Sur le sol jonchaient
plusieurs blessés et plusieurs morts, essentiellement composés de commerçants et
commerçantes. Un seul mort a été identifié comme antibalaka, à cause de son
accoutrement. Il sera récupéré par les siens et enterré dans les locaux de
l’OCRB de PK 13. Les blessés ont été récupérés par la sangaris qui a créé un
poste de soins d’urgence dans les locaux de la Gendarmerie. « L’urgence pour
nous, c’est de secourir les blessés, le reste nous verrons plus tard », a
indiqué un soldat français. D’autres blessés ont été conduits au dispensaire de
la paroisse Saint Charles Lwanga. « Six, blessés dont une femme et cinq hommes
conduits à la paroisse, ont été transférés dimanche, par Médecins du Monde pour
l’hôpital communautaire », a déclaré un volontaire du camp des déplacés de
Begoua. Une foule s’est acharnée sur ces soldats sangaris, les traitant de tous
les noms d’oiseaux. En effet, la population ne comprenait pas pourquoi la force
sangaris n’est pas intervenue pour stopper la barbarie tchadienne à quelques
mètres de leur check-point.
Soif de
vengeance
La fusillade du Pk 12 est une
soif de vengeance de la Misca tchadienne dont plusieurs soldats ont été
clairement identifiés comme appartenant à la seleka tchadienne qui opérait
auparavant au marché à bétails.
Selon plusieurs sources
concordantes, la colonne des véhicules tchadiens avait fait plusieurs escales.

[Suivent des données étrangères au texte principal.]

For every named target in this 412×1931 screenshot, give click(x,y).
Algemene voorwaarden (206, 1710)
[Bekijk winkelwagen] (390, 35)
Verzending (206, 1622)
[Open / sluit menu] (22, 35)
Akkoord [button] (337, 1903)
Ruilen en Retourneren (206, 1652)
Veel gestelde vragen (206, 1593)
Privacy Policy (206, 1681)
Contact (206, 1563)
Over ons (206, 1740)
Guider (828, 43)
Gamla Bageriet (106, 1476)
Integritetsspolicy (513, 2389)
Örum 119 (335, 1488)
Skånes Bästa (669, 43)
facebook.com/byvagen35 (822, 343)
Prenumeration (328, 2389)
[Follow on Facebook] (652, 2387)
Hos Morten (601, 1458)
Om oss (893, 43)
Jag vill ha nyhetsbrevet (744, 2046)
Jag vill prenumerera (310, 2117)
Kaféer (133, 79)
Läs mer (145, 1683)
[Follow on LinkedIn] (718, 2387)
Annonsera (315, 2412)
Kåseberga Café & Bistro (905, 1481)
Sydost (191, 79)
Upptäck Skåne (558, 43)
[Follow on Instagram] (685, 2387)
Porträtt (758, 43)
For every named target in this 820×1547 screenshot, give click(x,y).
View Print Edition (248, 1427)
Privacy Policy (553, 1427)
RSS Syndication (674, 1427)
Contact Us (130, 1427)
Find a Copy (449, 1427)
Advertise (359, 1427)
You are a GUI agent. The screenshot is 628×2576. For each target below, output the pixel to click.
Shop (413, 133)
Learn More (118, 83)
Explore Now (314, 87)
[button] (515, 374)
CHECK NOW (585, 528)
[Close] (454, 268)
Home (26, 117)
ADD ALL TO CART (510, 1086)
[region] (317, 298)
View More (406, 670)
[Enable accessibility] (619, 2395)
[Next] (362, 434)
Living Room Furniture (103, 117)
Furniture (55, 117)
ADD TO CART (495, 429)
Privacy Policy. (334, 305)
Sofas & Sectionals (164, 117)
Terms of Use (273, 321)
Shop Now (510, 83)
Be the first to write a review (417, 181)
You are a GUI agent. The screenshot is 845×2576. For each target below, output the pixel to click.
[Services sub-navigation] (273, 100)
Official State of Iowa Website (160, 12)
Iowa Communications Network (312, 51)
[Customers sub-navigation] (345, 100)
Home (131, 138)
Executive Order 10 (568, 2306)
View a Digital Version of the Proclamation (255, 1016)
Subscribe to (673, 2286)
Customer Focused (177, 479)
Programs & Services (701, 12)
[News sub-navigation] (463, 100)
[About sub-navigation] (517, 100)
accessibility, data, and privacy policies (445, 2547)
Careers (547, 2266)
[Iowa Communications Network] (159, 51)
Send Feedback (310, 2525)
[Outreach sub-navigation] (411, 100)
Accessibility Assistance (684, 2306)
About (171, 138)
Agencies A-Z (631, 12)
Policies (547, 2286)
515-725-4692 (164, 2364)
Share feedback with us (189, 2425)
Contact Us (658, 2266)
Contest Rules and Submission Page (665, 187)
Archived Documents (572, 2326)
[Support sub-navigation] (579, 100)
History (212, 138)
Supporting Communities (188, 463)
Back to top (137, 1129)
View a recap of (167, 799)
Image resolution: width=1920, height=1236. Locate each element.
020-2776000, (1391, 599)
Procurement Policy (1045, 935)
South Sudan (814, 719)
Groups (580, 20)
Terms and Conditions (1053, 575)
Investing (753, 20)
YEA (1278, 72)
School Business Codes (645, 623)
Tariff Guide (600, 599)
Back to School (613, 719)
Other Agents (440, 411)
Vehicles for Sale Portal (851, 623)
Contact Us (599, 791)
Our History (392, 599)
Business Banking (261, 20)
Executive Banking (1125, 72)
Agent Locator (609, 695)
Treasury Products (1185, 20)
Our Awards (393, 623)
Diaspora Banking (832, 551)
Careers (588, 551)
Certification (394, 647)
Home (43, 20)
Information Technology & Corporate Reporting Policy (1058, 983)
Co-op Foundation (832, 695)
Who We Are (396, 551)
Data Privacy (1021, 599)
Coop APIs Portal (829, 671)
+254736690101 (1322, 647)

D’abord, au Pk 17 au centre Ama (détruit), ensuite, devant la mosquée détruite
du Pk 15, pont de sôh et enfin, entre l’entrée du marché à bétails de Pk 13 et
l’Eglise du Christianisme céleste en Afrique (dite église de Bozize), constatant
avec amertume les dégâts causés par la population exaspérée sur les biens
meubles et immeubles de la seleka et des milices proseleka. Trois colonels
seleka, dont deux étaient des commerçants de bétails membres du bureau de
l’Association des commerçants de bétails de Centrafrique (ACBC) ont été
identifiés dans un de ces véhicules, un BJ 75 équipé d’une batterie d’arme à
canon. Ces colonels sont des ressortissants tchadiens acheteurs de bœufs qui
s’étaient reconvertis en militaires au moment de la prise de pouvoir de
Djotodia.
Martial Pabandji, chargé de
mission en communication au Ministère de la Communication affirmera sur son mur
facebook que « l'entrée fracassante et meurtrière des éléments Tchadiens non
identifiés à Bangui le 29 mars n'a pas été connu du Ministère Tchadien de la
Défense et moins encore du Ministère des Affaires étrangères. Des démarches sont
en cours pour sanctionner ces soldats qui auraient agi sous leurs hiérarchies
sans autorisation gouvernementale de leur pays. Les Autorités Centrafricaines
font tout pour arrêter définitivement avec cet épisode macabre des agissements
de certaines personnalités de défense tchadiennes qui nuisent à la coopération
entre les deux pays ».
Depuis dimanche, les quartiers
nord de Bangui enterrent leurs morts sans assistance morale des autorités
administratives, politiques ou bien des membres des organisations des droits de
l’homme. Il va sans dire que ces autorités enjambent ainsi le pas à Tumenta qui
considère nos morts comme un non-événement. Même au safari on verse quelques
droits pour abattre les animaux, écrivait un lecteur.